He would have been quite happy to stay like that, but his bosses at the BBC had other plans. He was transferred to Plymouth for five weeks’ training as a reporter on the daily television news programme Spotlight. But he admits that reporting was never his strong point – “I prefer broadcasting live” – so he soon returned to his comfort zone on the radio.

However, the BBC bosses liked what they saw and urged him to apply for a reporter’s job coming up on the programme. Even then Justin resisted. “I’d just bought a house in Cornwall and was quite settled. I had no desire to be on television at all,” he says, so instead he agreed to a short-term contract in Plymouth. He was soon being trained in news reading and presenting. The rest, as they say, is history.

So how wrong are people who assume it’s just a half-hour stint on camera each day?

“Very wrong,” laughs Justin. “Not many people realise that not only do Victoria and I [Victoria Graham is Justin’s co-presenter] read the news but we write the scripts too. We are even responsible for a lot of the graphics we use and every day we choose the picture for the lunchtime headlines at 1.15pm and 1.30pm, and then prepare the pictures for screen, writing the captions to go with them. After a short lunch break at 3pm we have a meeting to decide which stories will feature on the show and in which order, then Victoria and I write a trailer, which we have to record at 3.30pm for broadcast on the afternoon BBC radio shows.

“Then it’s a case of preparing for the 6.30pm show, researching stories if I have to interview an MP or Chief Executive, for example, and finalising scripts. We go into the studio at 6pm to rehearse and make sure we get camera shots right. I also write a daily e-mail to tell subscribers what is coming up on the show,” explains Justin. “Our working day is officially 11am-7pm but we can get called in early if a big story breaks.”

In addition to this is the charity work. He is now Honorary President of Truro Hospital Radio (now CHBN) and also finds time to support the county’s hospices. “My mother died of cancer a few years ago and I will never forget what a brilliant job the people at St Julia’s Hospice did for her,” he explains. Other recent community projects include a year’s presidency of the Devonshire Association – “They didn’t seem to mind that I am a Cornishman born and bred,” he smiles – as well as becoming president of the Tamar Valley Male Voice Choir.

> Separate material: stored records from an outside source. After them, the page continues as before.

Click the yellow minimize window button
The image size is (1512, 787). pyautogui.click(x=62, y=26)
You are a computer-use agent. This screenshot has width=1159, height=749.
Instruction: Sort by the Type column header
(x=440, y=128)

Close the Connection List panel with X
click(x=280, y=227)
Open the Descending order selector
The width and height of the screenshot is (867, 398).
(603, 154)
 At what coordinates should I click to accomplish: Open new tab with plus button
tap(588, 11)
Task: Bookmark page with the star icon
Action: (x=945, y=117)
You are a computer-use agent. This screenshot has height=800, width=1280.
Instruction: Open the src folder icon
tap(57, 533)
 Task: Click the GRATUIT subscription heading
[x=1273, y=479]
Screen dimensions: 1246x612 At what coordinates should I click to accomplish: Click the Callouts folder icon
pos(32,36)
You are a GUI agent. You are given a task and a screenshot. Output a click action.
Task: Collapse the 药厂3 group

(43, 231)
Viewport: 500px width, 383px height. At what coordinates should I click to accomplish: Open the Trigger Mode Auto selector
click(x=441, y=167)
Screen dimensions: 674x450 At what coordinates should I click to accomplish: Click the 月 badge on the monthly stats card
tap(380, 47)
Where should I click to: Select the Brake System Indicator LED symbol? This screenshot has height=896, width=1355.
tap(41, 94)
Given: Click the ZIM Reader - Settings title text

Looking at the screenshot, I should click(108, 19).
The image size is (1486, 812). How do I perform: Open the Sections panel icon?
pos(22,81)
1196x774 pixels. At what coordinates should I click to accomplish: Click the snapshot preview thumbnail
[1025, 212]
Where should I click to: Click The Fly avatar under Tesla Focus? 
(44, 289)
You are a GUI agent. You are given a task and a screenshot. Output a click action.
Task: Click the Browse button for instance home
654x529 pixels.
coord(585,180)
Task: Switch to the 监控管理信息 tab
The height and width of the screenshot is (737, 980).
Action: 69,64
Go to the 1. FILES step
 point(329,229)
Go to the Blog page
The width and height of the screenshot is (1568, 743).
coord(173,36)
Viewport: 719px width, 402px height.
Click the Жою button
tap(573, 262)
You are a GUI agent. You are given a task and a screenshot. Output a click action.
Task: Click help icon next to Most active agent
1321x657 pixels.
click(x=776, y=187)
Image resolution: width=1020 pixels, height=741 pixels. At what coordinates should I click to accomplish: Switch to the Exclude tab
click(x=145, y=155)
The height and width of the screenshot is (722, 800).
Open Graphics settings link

“There’s a long-running joke at Spotlight that I rarely go out of the county when I am on holiday, but then why would you? We have some of the best beaches in the country here and I love nothing more than to spend a day on the beach, reading the newspaper and going swimming.” Justin cites Towan beach on the north Cornwall coast as one of his favourites: “My ultimate favourite would have to be the beaches on St Martin’s in the Isles of Scilly. On a clear day, the pure white sandy beaches are like something from a different world. I love the pace of life there.”

Justin’s latest hobby currently takes up a lot of his spare time. “There was this stretch of disused lane by my house and a couple of years ago I finally managed to persuade the Duchy of Cornwall to sell it to me. I laid some lawn down, created some borders and now I am in the process of planting it up. I’ve already grown cucumbers and some tomatoes. It’s taken me by surprise how into it I have become, seeing how much water different plants need and discovering new things to grow,” he enthuses.